From zero to 5 million dollars - a start up journey

So many of you have been asking me to talk about start-ups. So I thought I'd make a video talking about some of my experience and the lessons I've learned along the way. A word of caution though, if you are expecting this video to be a list of amazing start-ups I have created, you will be disappointed. It is mostly going to be a collection of failures and roadblocks. That being said, it also wouldn't be a good video if it didn't have at least one success story, so I'll talk about that as well. But all-in-all, I hope that this video basically sums of what entrepreneurship is all about -- your ability to identify a problem in the market that you could potentially solve by creating a novel solution or by improving upon an existing solution.  Not every attempt yields success, in fact, you will likely fail 99% of the times. But you keep at it until you take that one successful product to market, and then you continue at it.

With that said, let's rewind the time all the back to 2002, which was my first attempt at creating a product that would provide value to a large group of people. 

Back in 2002, I wanted to create a guitar chord database of sorts because not much existed in that space at that time. But one thing I realized quickly was that me adding all the chords and validating their quality would not only be a bad idea for scalability but also beyond the scope of my own musical talent. So I used an open-source discussion board platform to allow users to submit chords and allow the community itself to vote on the highest quality ones. This way, the content itself would self-maintain for the most part.

So here's lesson number 1. In most cases, start-ups aren't created with the intention of changing the world, or to create a great business or even to make a certain amount of money. Good start ups start by identifying a space that could use innovation or improvement and then by building a product that not only solves that need, but also does it in a scalable fashion. By a textbook definition, this chord database wouldn't even count as a start up -- it was never a business and never made any money -- but that is the whole point I am trying to make. Step 1 on your start up journey is a well-intentioned, customer-obsessed side-project. And your biggest drive is the desire to solve a problem in a better way, not the number of downloads, earning potentials or anything like that. Those signals come later, only after you have validated your hypothesis that you can actually build something useful for your customers.

Moving on, the next time I had a meaningful crack at something like this was in 2011. At this time, I was in graduate school. A group of friends and I got into a conversation about how social-shopping wasn't really a thing. A few popular social networks had died out - the likes of MySpace and Hi5, and a few new social networks like Facebook and Twitter had been very successful by then. However, at that time, their revenue source was largely ads. We believed that providing an avenue for groups of people to shop socially would create a very unique experience that we could incentivize with group discounts. Imagine shopping for a gift for your mom for Mother's day when all your siblings live in geographically distributed locations. Or shipping for groomsmen suits as a wedding party. We contemplated creating a virtual trial room as an extension to existing social networks, where we would superimpose clothes and accessories over camera feeds, like how we have filters today on TikTok, Snapchat and Instagram. We even thought about creating an entirely new social network around the social shopping space.

The problem was that neither of us were experts on video streaming nor did we have deep understanding of how social networks worked. So, we split up the research. Half of the team focused on everything related to video streaming, while I took advantage of me being in grad school and took on an independent research project through my school on information propagation through large social networks. Since this was an academic research project, it also gave me access to very large, anonymized datasets from various social networks like Twitter and Facebook that I could use to study patterns and behaviors around social networks -- how connectedness impacted information flow, how clusters formed, so on and so forth.

----

### Request
Extract the passage of the start-up journey text that runs between "Back in 2002, I" and "the most part.", inclusive.

Pointing records for text and elements
----

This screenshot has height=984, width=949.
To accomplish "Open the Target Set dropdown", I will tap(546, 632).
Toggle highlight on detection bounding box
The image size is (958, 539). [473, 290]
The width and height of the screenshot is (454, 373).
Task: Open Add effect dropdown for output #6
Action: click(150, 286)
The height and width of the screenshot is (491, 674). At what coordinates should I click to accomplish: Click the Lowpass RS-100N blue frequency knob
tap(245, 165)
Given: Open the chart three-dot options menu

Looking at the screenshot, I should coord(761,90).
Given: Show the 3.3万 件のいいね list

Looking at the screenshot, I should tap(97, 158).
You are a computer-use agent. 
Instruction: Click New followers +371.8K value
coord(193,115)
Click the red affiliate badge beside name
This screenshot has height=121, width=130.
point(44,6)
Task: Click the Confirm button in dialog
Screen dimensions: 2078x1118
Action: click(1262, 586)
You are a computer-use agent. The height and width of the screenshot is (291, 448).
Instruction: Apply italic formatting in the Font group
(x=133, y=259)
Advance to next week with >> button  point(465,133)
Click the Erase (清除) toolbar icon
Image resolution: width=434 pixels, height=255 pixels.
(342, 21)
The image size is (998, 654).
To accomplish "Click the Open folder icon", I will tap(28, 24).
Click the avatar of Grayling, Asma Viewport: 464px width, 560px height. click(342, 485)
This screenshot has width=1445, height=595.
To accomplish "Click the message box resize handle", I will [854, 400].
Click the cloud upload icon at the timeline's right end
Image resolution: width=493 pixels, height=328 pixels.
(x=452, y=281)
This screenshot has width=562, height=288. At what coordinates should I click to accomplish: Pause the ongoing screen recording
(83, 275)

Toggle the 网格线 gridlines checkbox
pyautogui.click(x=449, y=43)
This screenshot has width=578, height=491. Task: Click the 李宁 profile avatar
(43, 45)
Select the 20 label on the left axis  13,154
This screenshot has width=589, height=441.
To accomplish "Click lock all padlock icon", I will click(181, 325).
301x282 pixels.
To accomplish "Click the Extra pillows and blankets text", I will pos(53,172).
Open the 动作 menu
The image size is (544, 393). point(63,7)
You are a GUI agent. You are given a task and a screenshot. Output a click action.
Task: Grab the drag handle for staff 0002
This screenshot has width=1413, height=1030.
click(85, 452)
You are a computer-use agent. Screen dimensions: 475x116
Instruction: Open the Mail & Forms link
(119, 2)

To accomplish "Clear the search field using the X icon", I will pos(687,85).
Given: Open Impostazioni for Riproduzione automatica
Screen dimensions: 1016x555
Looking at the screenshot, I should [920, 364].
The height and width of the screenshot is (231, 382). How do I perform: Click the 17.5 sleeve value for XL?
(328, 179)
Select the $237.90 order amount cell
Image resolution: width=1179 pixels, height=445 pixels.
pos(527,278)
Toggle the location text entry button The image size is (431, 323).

----

### Solution below
Back in 2002, I wanted to create a guitar chord database of sorts because not much existed in that space at that time. But one thing I realized quickly was that me adding all the chords and validating their quality would not only be a bad idea for scalability but also beyond the scope of my own musical talent. So I used an open-source discussion board platform to allow users to submit chords and allow the community itself to vote on the highest quality ones. This way, the content itself would self-maintain for the most part.